Docs: https://docs.marimo.io/guides/publishing/playground/#open-no...

[1] https://github.com/marimo-team/marimo

[2] https://news.ycombinator.com/item?id=39552882

[3] https://blog.jetbrains.com/datalore/2020/12/17/we-downloaded...

[4] We technically proxy it through the playground https://marimo.app to fix CORS issues and GitHub rate-limiting.

westurner 3 days ago

> CORS and GitHub

The Godot docs mention coi-serviceworker; https://github.com/orgs/community/discussions/13309 :

gzuidhof/coi-serviceworker: https://github.com/gzuidhof/coi-serviceworker :

> Cross-origin isolation (COOP and COEP) through a service worker for situations in which you can't control the headers (e.g. GH pages)

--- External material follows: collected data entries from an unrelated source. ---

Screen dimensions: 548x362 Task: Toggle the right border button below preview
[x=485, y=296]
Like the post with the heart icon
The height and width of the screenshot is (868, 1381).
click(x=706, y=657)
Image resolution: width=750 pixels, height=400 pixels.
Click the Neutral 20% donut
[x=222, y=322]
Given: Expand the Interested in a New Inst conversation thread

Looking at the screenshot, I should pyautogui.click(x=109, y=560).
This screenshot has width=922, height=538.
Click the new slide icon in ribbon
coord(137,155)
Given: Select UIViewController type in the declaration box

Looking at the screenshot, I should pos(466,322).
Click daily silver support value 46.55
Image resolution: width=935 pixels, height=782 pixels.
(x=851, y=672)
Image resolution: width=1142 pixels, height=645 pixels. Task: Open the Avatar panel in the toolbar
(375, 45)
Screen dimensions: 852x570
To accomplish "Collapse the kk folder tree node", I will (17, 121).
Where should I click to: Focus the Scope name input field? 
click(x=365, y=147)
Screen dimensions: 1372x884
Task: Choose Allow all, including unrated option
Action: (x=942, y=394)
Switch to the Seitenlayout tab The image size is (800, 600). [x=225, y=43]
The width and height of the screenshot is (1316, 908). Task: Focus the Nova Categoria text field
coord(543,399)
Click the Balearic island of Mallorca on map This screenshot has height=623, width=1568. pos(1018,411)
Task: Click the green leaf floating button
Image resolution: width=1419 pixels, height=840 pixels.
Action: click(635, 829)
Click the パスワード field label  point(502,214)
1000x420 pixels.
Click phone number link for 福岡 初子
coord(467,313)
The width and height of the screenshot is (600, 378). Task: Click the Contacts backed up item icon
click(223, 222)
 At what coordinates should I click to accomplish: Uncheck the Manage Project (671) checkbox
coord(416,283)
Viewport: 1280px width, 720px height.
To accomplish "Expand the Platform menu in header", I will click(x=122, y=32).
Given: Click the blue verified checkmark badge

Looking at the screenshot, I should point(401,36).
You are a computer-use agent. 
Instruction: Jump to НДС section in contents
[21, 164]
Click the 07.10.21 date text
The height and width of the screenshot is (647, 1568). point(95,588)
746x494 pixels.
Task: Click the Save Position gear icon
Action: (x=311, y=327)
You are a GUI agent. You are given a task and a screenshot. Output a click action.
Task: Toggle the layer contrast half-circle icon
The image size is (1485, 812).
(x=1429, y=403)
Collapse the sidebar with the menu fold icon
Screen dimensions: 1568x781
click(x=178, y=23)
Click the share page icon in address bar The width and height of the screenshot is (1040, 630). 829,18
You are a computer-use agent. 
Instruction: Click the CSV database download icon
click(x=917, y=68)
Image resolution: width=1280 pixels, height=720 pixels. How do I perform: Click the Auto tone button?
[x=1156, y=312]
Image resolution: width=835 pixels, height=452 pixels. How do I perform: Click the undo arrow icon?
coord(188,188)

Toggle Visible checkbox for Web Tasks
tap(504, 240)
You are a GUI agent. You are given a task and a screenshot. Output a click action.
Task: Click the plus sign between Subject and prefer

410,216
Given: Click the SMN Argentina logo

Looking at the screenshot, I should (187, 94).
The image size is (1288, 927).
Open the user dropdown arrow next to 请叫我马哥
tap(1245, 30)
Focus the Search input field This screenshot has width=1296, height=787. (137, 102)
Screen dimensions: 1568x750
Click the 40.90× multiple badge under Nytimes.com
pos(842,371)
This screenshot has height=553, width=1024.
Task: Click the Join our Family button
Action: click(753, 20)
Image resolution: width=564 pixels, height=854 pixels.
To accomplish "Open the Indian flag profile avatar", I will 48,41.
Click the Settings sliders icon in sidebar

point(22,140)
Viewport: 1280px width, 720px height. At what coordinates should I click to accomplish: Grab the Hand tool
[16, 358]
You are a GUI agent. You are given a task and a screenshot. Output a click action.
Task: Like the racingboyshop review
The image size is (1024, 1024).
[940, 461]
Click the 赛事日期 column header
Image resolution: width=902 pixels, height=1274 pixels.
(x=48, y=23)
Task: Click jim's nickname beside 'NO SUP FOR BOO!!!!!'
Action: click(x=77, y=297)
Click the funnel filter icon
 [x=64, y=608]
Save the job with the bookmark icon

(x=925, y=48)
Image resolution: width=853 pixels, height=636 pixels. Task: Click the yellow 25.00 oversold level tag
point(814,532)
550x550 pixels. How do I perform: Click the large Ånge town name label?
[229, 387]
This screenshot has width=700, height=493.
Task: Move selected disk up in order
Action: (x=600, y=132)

CF Pages' free unlimited bandwidth and gitops-style deploy might solve for apps that require more than the 100GB software cap of free bandwidth GH has for open source projects.

mscolnick 3 days ago

Thanks for sharing these resources

HanClinto 3 days ago

I absolutely love that this can be hosted on Github Pages. Am I correct in understanding that these notebooks will run independently, and will not need to proxy through marimo.app (in case the app goes down), or is that what the CORS thing is about in note 4, and it will still need to go through this domain?

mscolnick 3 days ago

Yea, this can be hosted on GitHub pages without any vendor infra (no marimo.app)

These are two separate features:

1) marimo.app + github.com/path/to/nb.ipynb does run on marimo.app infra. this is what the Show HN was about

2) separately, you can use the marimo CLI to export assets to deploy to GitHub page: `marimo export html-wasm notebook.py -o output_dir --mode run` which can then can be uploaded to GH pages. This does not find all the data in your repo, so you would need to stick any data you was to access in a /public folder for your site. More docs here: https://docs.marimo.io/guides/exporting/?h=marimo+export+htm...

wolfgangK 3 days ago

Nice ! Is it possible to connect to an in browser DB like WASM DuckDB https://duckdb.org/docs/api/wasm/overview.html or https://github.com/babycommando/entity-db ?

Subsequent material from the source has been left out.